Sexism takes place within schools in different forms, maybe the most common being subtle “benevolent sexism” in the classroom and athletics. This could be unequal treatment in STEM classes based on assumed ability levels, or just generally inappropriate comments from teachers, but likely most women in schools have experienced discomfort or frustration with having to work harder than their peers to prove their academic abilities. A more dangerous issue, however, is lack of protection of women in schools from “hostile sexism”. An example of this is failure from an institution to provide a clear system where anyone can report incidents of harassment or assault. Schools must also have explicit consequences for these incidents, and should define consent for the whole student body so there is no confusion or “grey lines” when something needs to be addressed. This is the bare minimum for keeping students (of all genders) safe. We must demand this from Northwest as an institution, so that people of all genders can feel protected, safe, and heard.
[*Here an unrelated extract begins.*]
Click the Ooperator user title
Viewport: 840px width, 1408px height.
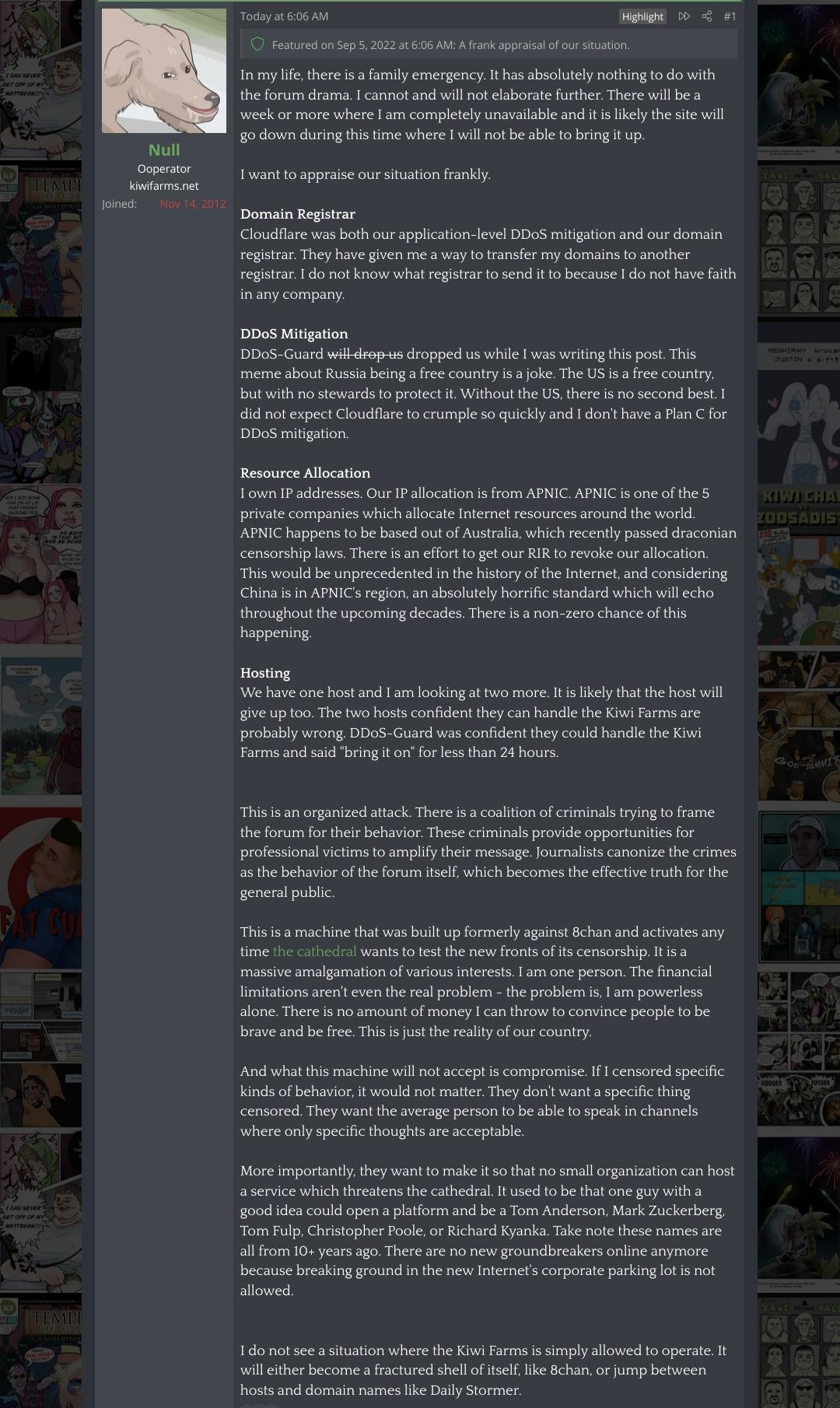click(x=164, y=169)
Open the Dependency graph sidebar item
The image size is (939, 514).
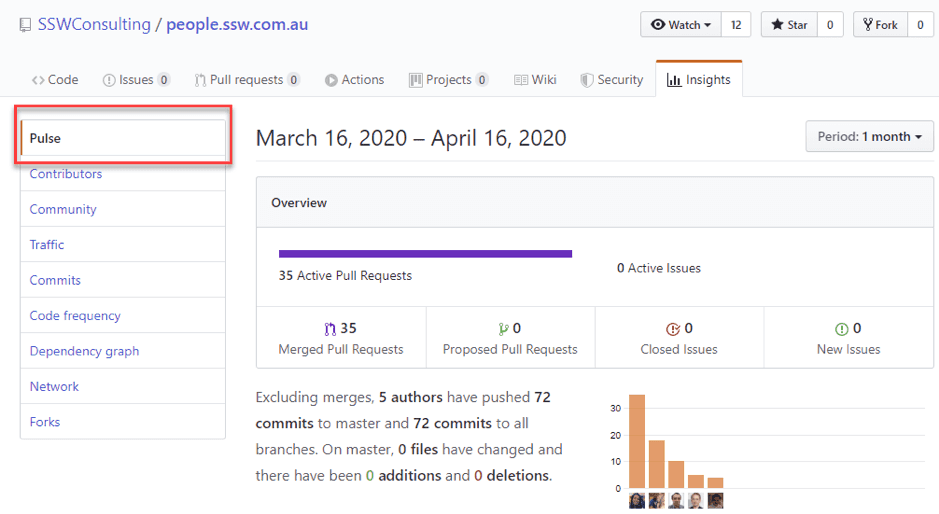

Feminism objectively benefits everyone regardless of identity, because of the way that toxic masculinity affects our complete society and the way humans interact. Learning to dismantle the patriarchy and toxic masculinity is a process, but some boys are still hesitant to outwardly identify as feminists. Even if someone believes in gender equality (which is the definition of feminism), feminism is sometimes falsely accused of being synonymous with misandry (the hatred of men), which is why it’s important to have men support feminism publicly. Now that we are finally going back to school in person, male students should be aware of how they are taking space in certain classes to make an environment where everyone feels welcome and heard. Conversation around gender equality should be held regardless of identity, and with the goal of self-reflection.